### SELECTED EXCERPT
=-=-=-=-=

Jennifer Lopez “Reassessed” Her Parenting After Learning Her Kids “Weren’t Fine” During COVID
"We're providing this awesome life for them, but...They need us in a different way."
This year has been challenging for many families around the world. With the coronavirus (COVID-19) pandemic causing school closures, office shutdowns, and cancellations of tours, shows, and concerts, famous and everyday parents alike are getting the chance to get to know their kids on a deeper level now that they’re with them 24/7. And as Jennifer Lopez has learned, her twins Max and Emme Muñiz “weren’t fine” with some aspects of their family’s lifestyle pre-pandemic.
“I actually loved being home and having dinner with the kids every night, which I hadn’t done in probably—ever,” Lopez said in a November 18th interview for the Wall Street Journal Magazine’s Innovator Issue, in which she’s named 2020’s Pop Culture Innovator. “And the kids kind of expressed to me…the parts that they were fine with about our lives and the parts they weren’t fine with.”
The conversation, Lopez said, was a real eye-opener and a reassessment of the way she’s been parenting them for the last 12 years.
“You thought you were doing OK, but you’re rushing around and you’re working and they’re going to school and we’re all on our devices,” she told WSJ Magazine. “We’re providing this awesome life for them, but at the same time, they need us. They need us in a different way.

=-=-=-=-=

### RECORD SET
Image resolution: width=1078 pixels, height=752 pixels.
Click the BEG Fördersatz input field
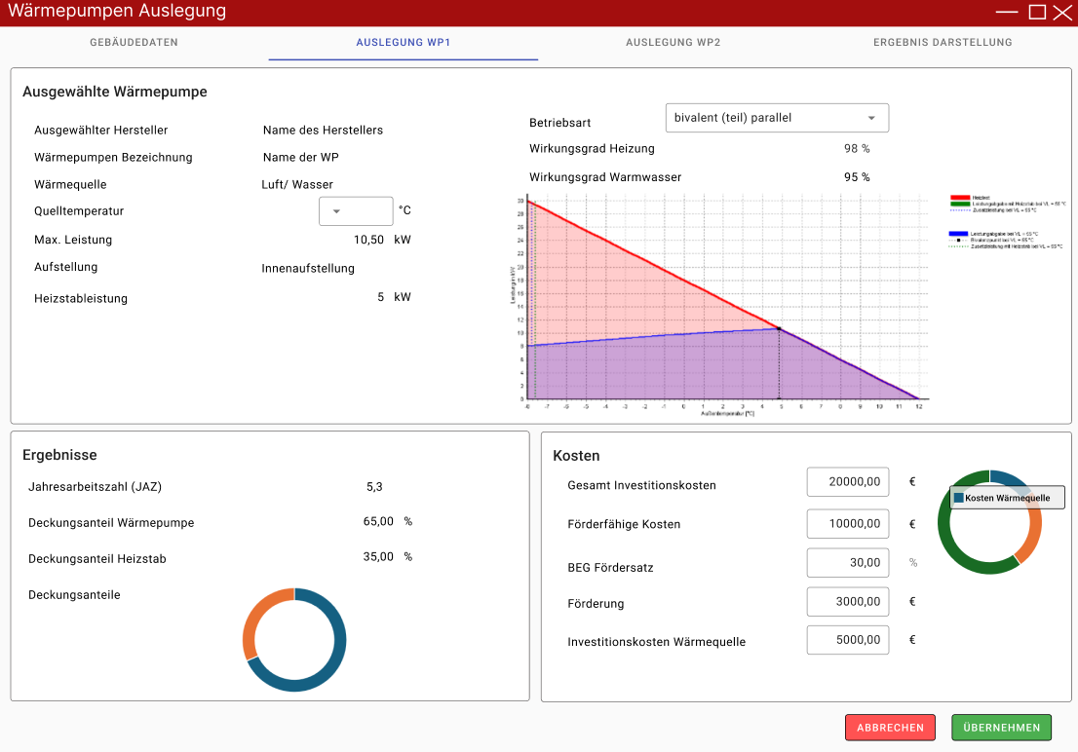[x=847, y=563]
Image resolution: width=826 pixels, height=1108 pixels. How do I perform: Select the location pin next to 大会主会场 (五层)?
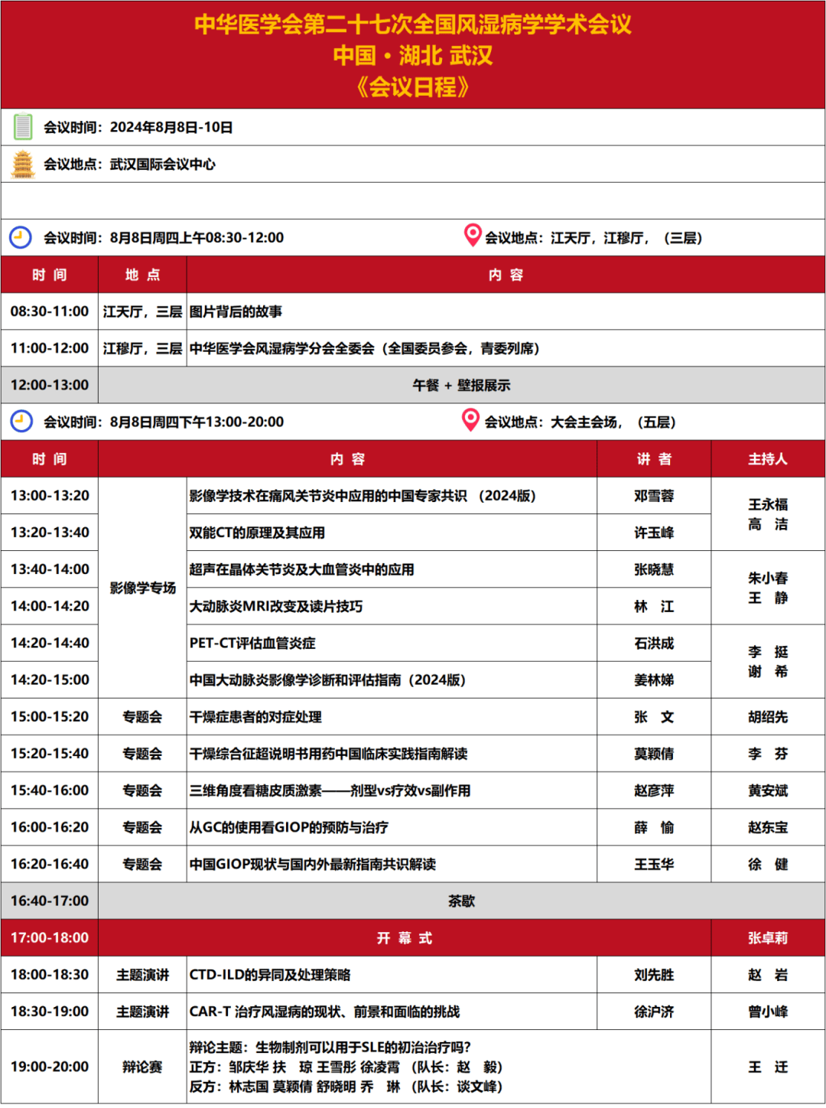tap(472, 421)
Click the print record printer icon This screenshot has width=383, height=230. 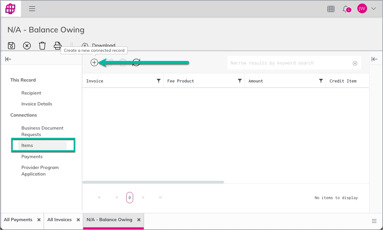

=-=-=-=-=

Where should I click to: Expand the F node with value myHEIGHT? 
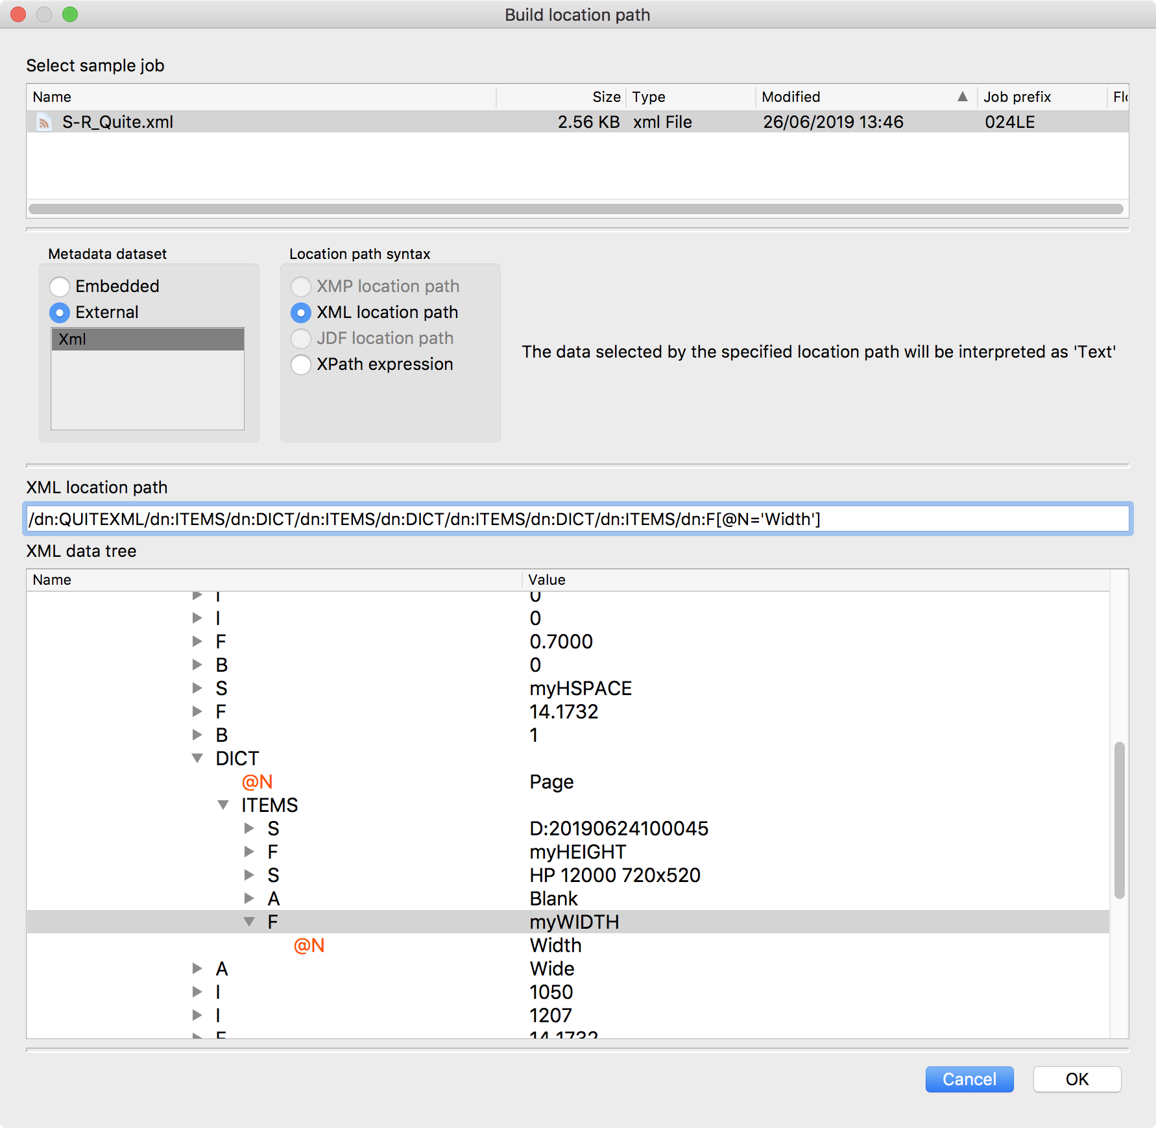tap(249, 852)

=-=-=-=-=

### INSTRUCTIONS FOR THE TASK
Using the article on Jennifer Lopez's parenting, answer yes or no to whether each statement agrees with it, and quote the deciding words for each. 1. Lopez's twins are named Max and Emme Muñiz. 2. Before the pandemic, Lopez regularly had dinner with her kids every night. 3. The conversation led Lopez to reassess how she had parented her kids over the last 12 years.

### ANSWER FOR THE TASK
1. Yes: "her twins Max and Emme Muñiz"
2. No: "which I hadn’t done in probably—ever"
3. Yes: "a reassessment of the way she’s been parenting them for the last 12 years"